See your doctor as soon as possible if you have the above symptoms. Because of the risks, the recommendation is prompt delivery if you are at term, or, if you are less than 34 weeks and you and your baby are stable, fetal monitoring for 48 hours until the baby's lungs mature.
Overall Management Plan
Nausea in the third trimester can lead to poor intake of food and fluids. Some causes can severely affect the well-being of you and your baby. The management plan depends of the severity of your nausea, additional symptoms and the underlying cause.

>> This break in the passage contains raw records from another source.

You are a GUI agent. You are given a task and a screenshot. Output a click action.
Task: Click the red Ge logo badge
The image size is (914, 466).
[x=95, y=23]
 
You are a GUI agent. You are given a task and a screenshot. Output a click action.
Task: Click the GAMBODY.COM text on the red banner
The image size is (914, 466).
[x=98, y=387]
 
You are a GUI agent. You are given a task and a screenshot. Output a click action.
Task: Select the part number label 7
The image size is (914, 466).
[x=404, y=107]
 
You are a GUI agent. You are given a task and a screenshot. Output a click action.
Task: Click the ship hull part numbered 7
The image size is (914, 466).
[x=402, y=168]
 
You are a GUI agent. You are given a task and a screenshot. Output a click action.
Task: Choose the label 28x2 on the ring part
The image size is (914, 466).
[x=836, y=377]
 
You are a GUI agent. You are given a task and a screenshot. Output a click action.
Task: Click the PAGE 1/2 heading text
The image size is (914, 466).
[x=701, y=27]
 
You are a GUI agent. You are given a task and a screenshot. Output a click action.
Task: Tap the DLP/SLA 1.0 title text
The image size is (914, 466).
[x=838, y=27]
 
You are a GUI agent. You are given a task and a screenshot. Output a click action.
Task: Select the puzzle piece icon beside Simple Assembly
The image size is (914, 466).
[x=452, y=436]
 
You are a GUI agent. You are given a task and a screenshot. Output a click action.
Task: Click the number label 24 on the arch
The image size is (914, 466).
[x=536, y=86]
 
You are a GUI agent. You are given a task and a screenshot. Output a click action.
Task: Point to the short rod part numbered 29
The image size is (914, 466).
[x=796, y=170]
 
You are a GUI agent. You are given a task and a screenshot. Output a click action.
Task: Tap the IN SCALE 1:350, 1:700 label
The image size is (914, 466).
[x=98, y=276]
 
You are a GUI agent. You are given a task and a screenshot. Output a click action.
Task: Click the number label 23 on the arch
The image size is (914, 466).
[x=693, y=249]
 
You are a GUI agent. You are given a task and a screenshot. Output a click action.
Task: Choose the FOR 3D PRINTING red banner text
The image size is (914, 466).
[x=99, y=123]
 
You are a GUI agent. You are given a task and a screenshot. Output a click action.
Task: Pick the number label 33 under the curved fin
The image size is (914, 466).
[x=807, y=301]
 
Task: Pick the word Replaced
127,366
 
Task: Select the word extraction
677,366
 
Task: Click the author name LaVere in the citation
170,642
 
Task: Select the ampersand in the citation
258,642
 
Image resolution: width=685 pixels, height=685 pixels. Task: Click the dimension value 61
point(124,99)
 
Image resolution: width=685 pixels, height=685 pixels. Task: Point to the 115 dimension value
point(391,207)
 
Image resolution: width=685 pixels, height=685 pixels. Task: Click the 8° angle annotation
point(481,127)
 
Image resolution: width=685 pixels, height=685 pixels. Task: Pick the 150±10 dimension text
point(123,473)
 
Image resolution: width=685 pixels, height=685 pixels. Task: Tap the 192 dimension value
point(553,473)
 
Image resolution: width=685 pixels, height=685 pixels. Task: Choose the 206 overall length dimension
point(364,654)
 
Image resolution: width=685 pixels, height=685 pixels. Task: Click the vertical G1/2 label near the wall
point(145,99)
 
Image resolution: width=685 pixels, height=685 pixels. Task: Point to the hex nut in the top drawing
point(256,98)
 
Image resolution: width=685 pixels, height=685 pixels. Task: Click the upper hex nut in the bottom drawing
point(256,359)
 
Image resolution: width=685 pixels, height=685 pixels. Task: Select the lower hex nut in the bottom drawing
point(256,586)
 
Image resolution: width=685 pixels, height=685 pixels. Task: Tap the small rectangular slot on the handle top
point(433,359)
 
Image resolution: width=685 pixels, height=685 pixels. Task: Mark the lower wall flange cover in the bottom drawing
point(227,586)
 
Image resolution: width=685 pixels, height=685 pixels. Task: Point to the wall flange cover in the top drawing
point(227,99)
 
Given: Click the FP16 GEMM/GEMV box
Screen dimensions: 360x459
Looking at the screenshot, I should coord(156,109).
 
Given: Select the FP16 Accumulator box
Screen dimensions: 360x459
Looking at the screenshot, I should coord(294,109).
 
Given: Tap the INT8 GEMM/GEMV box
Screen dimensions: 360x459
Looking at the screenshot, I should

- The first step is to assess the health of you and your baby.
- Next step is to control the nausea and improve intake of fluids and nutrition as needed and as appropriate to your diagnosis.
- Further steps include diagnosing the cause of the nausea to guide additional treatment options
- Other management might include surgery or plans for delivery.
Pay Attention to All Your Symptoms
Pay attention to the severity of your nausea and be aware of any other signs or symptoms that might indicate that you have a significant problem. Because some causes of nausea in the third trimester can put you and your baby at risk, don't hesitate to contact your doctor if you don't feel well.